* [YOUR TASK] Using the data beneath, show every line that includes the word "title".
[[ EXERCISE INPUT, beginning ]]
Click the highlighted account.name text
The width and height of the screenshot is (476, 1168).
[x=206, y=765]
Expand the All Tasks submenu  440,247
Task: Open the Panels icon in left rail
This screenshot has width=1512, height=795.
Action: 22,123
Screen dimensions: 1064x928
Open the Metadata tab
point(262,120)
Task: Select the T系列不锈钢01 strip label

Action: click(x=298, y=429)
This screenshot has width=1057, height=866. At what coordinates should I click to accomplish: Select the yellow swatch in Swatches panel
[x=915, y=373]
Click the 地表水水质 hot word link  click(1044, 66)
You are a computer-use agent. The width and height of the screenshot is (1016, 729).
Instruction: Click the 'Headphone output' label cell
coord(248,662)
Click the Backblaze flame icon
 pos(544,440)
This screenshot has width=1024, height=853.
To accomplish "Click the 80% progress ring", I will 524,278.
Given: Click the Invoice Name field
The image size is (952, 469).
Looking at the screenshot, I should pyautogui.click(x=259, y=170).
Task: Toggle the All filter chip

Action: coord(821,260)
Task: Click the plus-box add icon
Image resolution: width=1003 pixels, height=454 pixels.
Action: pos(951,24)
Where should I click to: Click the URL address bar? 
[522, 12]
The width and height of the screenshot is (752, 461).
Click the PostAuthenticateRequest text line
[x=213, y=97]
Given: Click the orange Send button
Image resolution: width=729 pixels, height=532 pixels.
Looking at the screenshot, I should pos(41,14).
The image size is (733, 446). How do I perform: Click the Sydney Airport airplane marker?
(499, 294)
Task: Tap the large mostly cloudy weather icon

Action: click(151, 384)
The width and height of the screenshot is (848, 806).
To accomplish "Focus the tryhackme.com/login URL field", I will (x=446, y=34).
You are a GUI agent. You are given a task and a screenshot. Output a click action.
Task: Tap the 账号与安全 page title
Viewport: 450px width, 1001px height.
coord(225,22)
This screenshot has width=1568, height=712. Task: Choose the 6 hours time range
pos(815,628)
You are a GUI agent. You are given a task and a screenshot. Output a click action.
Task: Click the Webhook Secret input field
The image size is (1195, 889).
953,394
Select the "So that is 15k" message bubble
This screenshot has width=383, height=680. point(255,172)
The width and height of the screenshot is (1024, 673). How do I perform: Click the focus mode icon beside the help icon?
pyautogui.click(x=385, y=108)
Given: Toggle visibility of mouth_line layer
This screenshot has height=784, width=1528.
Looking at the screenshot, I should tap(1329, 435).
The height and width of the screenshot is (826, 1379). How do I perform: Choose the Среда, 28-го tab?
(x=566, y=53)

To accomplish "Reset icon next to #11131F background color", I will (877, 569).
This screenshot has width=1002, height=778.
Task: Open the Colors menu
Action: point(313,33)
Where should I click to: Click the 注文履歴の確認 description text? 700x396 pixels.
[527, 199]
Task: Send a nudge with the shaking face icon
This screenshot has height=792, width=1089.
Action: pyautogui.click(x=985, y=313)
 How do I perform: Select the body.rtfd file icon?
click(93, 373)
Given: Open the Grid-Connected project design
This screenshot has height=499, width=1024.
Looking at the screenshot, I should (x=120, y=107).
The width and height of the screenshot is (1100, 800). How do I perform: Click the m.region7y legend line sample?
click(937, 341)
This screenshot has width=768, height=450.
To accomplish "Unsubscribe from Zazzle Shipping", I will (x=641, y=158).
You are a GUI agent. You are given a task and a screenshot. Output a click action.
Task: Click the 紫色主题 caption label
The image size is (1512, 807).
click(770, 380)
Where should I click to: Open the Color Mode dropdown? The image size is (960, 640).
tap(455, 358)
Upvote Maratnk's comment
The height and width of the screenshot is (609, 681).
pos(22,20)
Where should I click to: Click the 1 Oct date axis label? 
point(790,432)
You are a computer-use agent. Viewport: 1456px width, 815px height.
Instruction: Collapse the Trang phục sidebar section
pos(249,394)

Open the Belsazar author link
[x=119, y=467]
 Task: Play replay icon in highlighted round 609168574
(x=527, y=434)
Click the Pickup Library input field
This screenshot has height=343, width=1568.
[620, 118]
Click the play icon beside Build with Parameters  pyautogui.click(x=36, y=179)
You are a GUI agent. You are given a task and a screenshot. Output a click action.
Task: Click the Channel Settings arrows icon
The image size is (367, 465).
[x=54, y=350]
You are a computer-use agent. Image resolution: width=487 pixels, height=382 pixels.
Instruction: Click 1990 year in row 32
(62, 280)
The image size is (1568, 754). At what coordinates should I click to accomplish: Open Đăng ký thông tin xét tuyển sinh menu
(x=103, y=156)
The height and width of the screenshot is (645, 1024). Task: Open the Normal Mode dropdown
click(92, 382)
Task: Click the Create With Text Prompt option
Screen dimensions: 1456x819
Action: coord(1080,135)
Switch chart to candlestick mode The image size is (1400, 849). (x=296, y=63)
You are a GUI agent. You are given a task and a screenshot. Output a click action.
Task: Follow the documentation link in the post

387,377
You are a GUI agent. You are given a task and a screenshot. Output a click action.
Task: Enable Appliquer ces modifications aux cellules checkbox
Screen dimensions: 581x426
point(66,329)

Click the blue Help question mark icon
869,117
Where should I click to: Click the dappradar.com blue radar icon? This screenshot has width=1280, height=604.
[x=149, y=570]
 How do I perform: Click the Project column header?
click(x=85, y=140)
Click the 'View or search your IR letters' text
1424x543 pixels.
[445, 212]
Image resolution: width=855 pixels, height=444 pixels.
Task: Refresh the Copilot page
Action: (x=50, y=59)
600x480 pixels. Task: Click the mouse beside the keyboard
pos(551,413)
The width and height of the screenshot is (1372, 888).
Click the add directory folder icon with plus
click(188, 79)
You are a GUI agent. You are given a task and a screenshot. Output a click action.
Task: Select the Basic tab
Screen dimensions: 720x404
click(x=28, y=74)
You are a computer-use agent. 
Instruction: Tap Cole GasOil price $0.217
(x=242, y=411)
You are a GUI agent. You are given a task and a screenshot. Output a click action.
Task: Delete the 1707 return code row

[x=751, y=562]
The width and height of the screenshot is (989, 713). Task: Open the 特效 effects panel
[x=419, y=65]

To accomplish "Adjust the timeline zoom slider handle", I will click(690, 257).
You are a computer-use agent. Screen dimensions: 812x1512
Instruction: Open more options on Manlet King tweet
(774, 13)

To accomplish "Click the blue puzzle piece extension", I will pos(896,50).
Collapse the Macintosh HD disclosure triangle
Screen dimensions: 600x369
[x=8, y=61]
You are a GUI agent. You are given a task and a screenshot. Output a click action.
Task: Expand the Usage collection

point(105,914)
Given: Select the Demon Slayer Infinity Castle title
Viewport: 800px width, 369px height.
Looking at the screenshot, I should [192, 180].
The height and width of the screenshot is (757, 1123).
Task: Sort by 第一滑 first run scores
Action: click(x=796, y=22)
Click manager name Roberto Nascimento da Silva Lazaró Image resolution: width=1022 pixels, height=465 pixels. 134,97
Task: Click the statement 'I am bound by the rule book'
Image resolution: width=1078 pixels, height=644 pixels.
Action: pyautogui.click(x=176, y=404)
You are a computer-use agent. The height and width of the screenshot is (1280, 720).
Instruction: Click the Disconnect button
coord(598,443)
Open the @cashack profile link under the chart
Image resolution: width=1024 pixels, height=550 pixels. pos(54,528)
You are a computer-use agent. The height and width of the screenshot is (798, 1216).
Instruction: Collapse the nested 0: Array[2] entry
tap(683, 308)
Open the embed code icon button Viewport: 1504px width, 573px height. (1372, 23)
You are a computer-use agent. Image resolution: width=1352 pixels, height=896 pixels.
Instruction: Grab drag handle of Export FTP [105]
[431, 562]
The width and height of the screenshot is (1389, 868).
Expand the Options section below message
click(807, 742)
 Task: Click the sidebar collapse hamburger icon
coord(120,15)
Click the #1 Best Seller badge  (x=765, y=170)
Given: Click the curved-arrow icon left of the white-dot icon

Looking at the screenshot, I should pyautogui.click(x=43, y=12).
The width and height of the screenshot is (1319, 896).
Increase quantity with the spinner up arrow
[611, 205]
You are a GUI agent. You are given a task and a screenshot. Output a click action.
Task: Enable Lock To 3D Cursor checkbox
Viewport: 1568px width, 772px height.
[[ EXERCISE INPUT, end ]]
* [WRITTEN ANSWER]
Task: Tap the 账号与安全 page title
Given: Select the Demon Slayer Infinity Castle title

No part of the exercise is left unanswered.